Sometimes it works, other times it doesn’t, but as said i dont miss them at all, now i have the fraim
I have now these days getting to believe that the gear should be installed as the makers intended.
Alterations could deviate from the designers intentions of how something is meant to operate.
Fine, if some brands actively endorse other additions - how many times have you read about stillpoints being used ?
Others stick stoically to the tried and tested.
My Karan amp uses Soundcare superfeet. An encapsulated spiked arrangement- but they have a felt patch stuck on the bottom. I contacted the company and asked why they are shipped with the felt bottom - when it seems to contradict all reasoning behind going to such effort of isolation.
The response was that it was thought to have sounded better when first designing with the felt attached.
These isolation devices will make a change, although you will need to trust your own ears as to whether they make something better or different.
Many many brands have to consider cost and mass consumer market. There’s nothing like “no compromise”. They need to do compromises whatever they tell you to make it work for the masses and those compromises are hidden in a marketing language to make their decision look valid. In doing such compromises there are things that you can tweak to get the last % out of a product. However you will most likely never hear such recommendations from the manufacturer themselves because that would make their decisions non valid in like “I pay 10 000 GBP for this and you put on crappy feets?” In many cases things as design is chosen prior to sound quality…
You then need to do the “math”.
Is it worth me to spend an additional extra x amount to get an extra x percentage ?
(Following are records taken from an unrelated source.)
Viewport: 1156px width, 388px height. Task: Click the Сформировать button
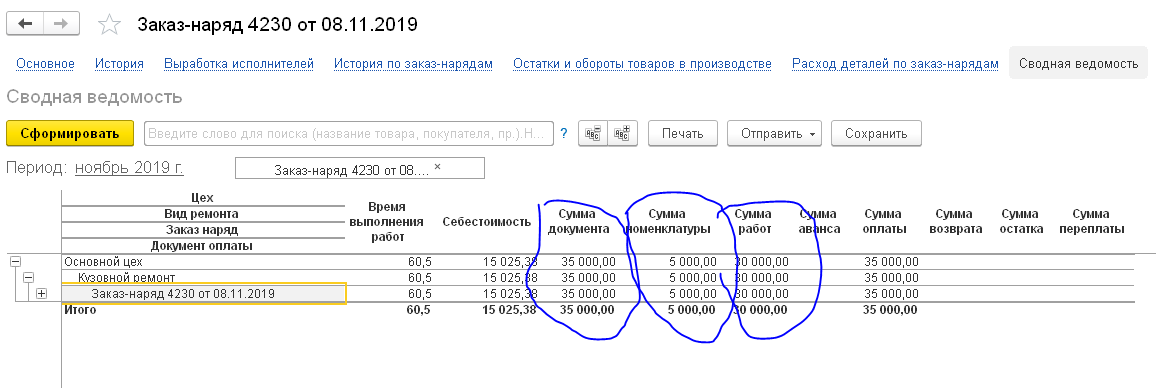tap(70, 134)
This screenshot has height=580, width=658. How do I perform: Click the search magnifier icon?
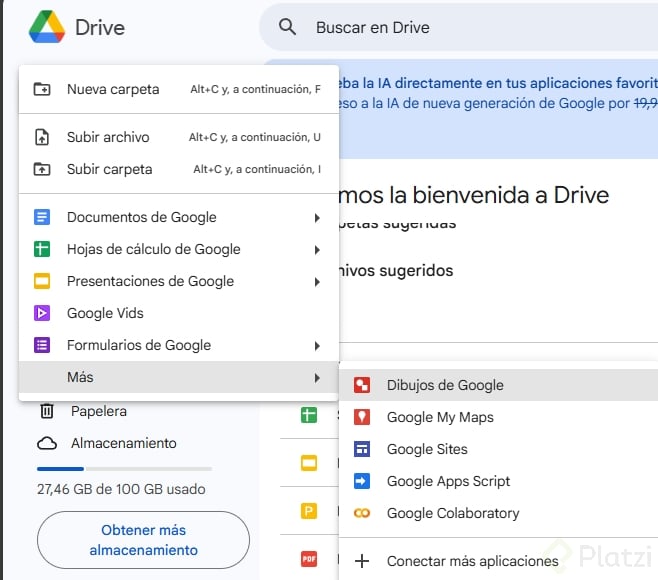(288, 27)
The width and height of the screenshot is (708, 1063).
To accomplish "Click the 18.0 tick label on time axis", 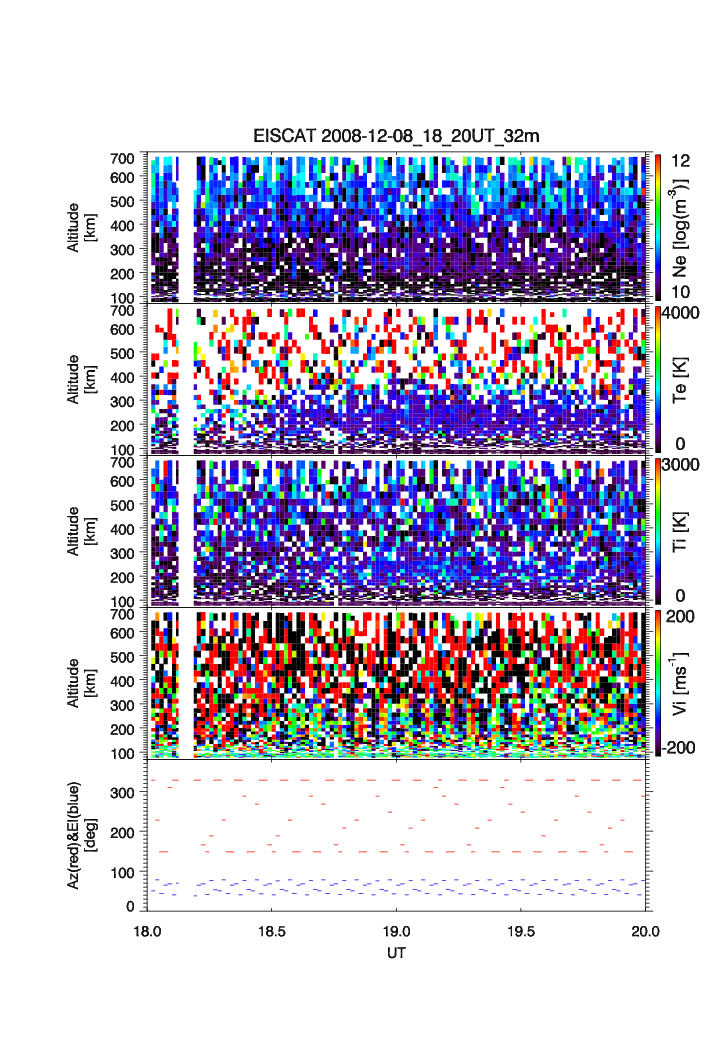I will [147, 930].
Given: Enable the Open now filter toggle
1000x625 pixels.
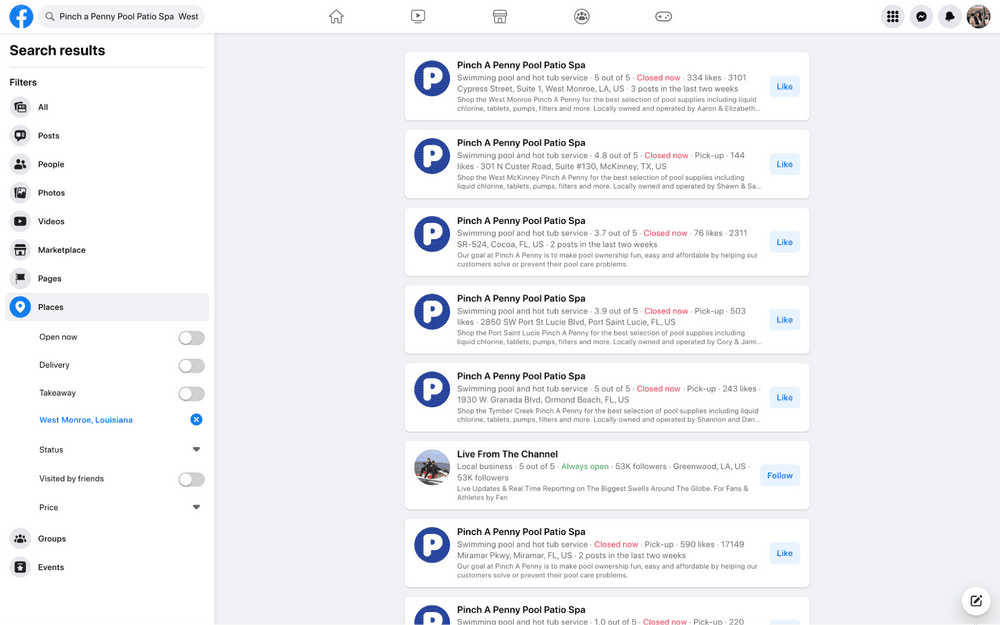Looking at the screenshot, I should pos(191,338).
Or put that towards something else perhaps to get a bigger unadulterated percent increase ?
I bought a glass shelf from local glass merchant and some Atacama gel feet (also marketed as door stoppers!) and tried them under my pre amp to start with. I was sceptical but there was a surprising improvement in clarity, quieter backgrounds, better separation.
So ended up buying more glass shelves and worked really well. Cost me £40 per shelf plus about a tenner for the gel feet.
I use a set of four isoPUCK Mini under my Uniti Atom, but not under the feet; rather, under the chassis itself.
HRM (Harmonic Resolution Systems) is an alternative to isoAcoustics. I use the HRS Nimbus pucks between the top of my Fraim and a platform that supports an isoAcoustics Delos for my turntable. They sounded a bit better in that particular use case than using the isoAcoustics pucks.